On Being Deaf and Dependent

I've been very busy this summer traveling here and there. It's not always a smooth road -- being deaf and hard of hearing (HOH) and dependent on other people for help. There are challenges you don't even think of.

Airport terminals and airplanes, loudspeakers and intercoms, piped-in music, restaurants and coffee shops, passengers talking, babies crying, bags a-rollin' -- all coupled with an unfamiliar environment. Its a veritable orgy of noise. And every single part of that revelry inundates my hearing devices with a garbled cacophony of mangled sound that nearly works me into a confusing state of anxiety. Turning my hearing aids off isn't an option. I need to hear what's going on.

As the spouse of an airline employee, I fly on the standby list, and I must listen for announcements of gate or departure changes amid the noise. And I must be able to hear when my name is called to pick up my boarding pass. As a standby passenger, I am not supposed to ask for special accommodations or services reserved for paying passengers. So I must fend for myself when I travel alone. It's no easy task. I worry that I'll miss my open flight and that catching another may be impossible. My husband keeps a close eye on my travel progress from his computer at work and texts me information, usually before I know myself. It alleviates a lot of the stress.

And boarding the plane doesn't mean the challenges end.
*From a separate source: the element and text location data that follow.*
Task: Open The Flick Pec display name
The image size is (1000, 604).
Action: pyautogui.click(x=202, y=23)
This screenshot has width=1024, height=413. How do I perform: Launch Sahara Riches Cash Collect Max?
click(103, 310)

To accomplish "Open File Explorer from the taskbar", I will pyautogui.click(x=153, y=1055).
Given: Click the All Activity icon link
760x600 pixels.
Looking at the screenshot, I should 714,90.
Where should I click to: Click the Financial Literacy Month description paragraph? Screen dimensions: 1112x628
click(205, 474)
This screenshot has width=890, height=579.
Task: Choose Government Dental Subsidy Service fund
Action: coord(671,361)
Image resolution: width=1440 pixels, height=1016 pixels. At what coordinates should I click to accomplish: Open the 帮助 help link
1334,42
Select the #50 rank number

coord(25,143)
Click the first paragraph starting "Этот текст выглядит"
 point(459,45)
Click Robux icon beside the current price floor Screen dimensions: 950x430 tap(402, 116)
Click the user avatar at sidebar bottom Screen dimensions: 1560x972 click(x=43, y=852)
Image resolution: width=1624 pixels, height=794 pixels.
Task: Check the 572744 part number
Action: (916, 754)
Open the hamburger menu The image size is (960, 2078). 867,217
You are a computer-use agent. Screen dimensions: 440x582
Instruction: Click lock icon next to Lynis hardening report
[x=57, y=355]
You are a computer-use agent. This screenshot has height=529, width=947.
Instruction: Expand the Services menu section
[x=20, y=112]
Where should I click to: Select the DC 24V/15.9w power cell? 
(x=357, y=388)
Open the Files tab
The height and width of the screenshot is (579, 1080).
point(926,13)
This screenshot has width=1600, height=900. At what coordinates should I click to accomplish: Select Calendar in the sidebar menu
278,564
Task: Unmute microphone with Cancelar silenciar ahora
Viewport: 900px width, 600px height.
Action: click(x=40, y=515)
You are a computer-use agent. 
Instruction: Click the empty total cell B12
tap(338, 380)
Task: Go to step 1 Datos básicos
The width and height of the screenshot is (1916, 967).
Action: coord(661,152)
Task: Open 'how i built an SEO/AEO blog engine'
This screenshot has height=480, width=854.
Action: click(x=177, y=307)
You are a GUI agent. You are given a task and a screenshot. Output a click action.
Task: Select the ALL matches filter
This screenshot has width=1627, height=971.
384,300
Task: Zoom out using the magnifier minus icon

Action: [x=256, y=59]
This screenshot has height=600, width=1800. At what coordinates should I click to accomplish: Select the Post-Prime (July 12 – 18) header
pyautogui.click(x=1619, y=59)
After boarding, I am frequently engaged in conversation by the person seated next to me. Most of the time, I just nod and smile. The roar of the engines and the popping of my ears make listening and understanding my chatty neighbor very difficult. I've resorted to carrying my newest novel in my hands and sticking my nose in it as soon as I can to discourage conversation. Some of the time, the safety announcements are captioned videos. That's always good. But more often than not, I only hear them over the speaker, and they're not very clear. Luckily, I've flown enough that I could probably recite the safety announcements myself, but I've yet to understand what the captain says in his announcements.

On a recent trip, I think the flight attendant attentively noticed my CI processor and, without asking or drawing attention to it, made certain that she was bent towards me before asking if I'd like pretzels or cookies. I appreciated her effort. I wondered if she'd received a special training on speaking to HOHs or if I reminded her of her dear old granny. It doesn't matter. She was wonderful.

In truth, I can't really do it by myself. I'm pretty dependent on the actions and habits of other people to hear and understand what is happening around me. Like the flight attendant who took an extra minute to bend forward and speak directly to me. Maybe it was because she knew intuitively that I needed a little extra help. Because treating me with dignity and respect was important to her -- and to me.

1 comment:

  1. None of us are an island unto ourselves. Some of us are just more aware of it than others.